日本大百科全書(ニッポニカ) 「ラッキョウ」の意味・わかりやすい解説
ラッキョウ
らっきょう / 辣韮
[学] Allium bakeri Regel
ユリ科(APG分類:ヒガンバナ科)の多年草。中国原産で、中国で紀元前3世紀以前から栽培され、日本へは9世紀までには中国から伝来し、ナメミラ、オホミラなどとよばれ、古くは薬用に、江戸時代ころには野菜として全国的に普及した。

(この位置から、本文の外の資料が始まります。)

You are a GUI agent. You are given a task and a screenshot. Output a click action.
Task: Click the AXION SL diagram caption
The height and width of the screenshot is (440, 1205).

鱗茎(りんけい)は狭卵形で、葉を束生する。葉は細長く約20センチメートル、断面が五角である。秋に葉の枯れた鱗茎から50センチメートル余りの花茎を出し、先端に美しい紫色の小花を球状につける。しかし種子はできない。古い鱗茎には数個の新しい鱗茎ができて繁殖する。冬を越して初夏に鱗茎が成熟して休眠に入るので、このころに掘り上げて収穫する。8月ころに休眠から覚めるので、種球を畑に植え付ける。排水のよい土地を好み、主産地は鳥取県の砂丘地帯、鹿児島県、宮崎県である。主品種にはラクダ、八ツ房(やつぶさ)などがある。また、ハナラッキョウという小形のものがある。なお、日本で広くエシャロット(エシャレット)の名前で香辛つま野菜とされているものはエシャロットA. cepa L.ではなく、ラッキョウを軟白したものである。
[星川清親 2019年3月20日]
利用
ラッキョウは水分86%、タンパク質0.6%、糖質13%で、そのほか栄養的には価値が低い。しかし特有の香りと辛味、それに歯ざわりが好まれる。おもに漬物とし、酢に砂糖あるいは蜜(みつ)、しょうゆなどをあわせて漬ける。また塩漬け、粕(かす)漬け、みそ漬けなどのほか、焼酎(しょうちゅう)に氷砂糖を加えて漬ける。小粒のものを酢と蜜に漬けたものを花らっきょうとよんでいる。そのほか甘煮にすることもある。ラッキョウは中国でも多く用いられるが、欧米ではまったく食用とされていない。
[星川清親 2019年3月20日]
文化史
『爾雅(じが)』「釈草」のかいを4世紀の郭璞(かくはく)は「菜」と注し、6世紀の『斉民要術(せいみんようじゅつ)』は薤(かい)(ラッキョウ)とみなした。『斉民要術』は栽培法をあげ、種薤(しゅかい)は青い葉を出したのを取り出し植えると、無性繁殖を述べる。ラッキョウは四倍体(染色体数32)か三倍体(同24)で、種子はできない。ラッキョウの名は中国名の一つ辣韮(らっきゅう)に由来するが、平安時代はニラ(美良(みら))に対応して於保美良(おほみら)(大ニラ)とよばれた。ニンニク、ニラ、ネギ、ショウガとともに五葷(くん)の一つとされ、禅寺では「不許葷酒(くんしゅ)入山門」と、持ち込みを嫌った。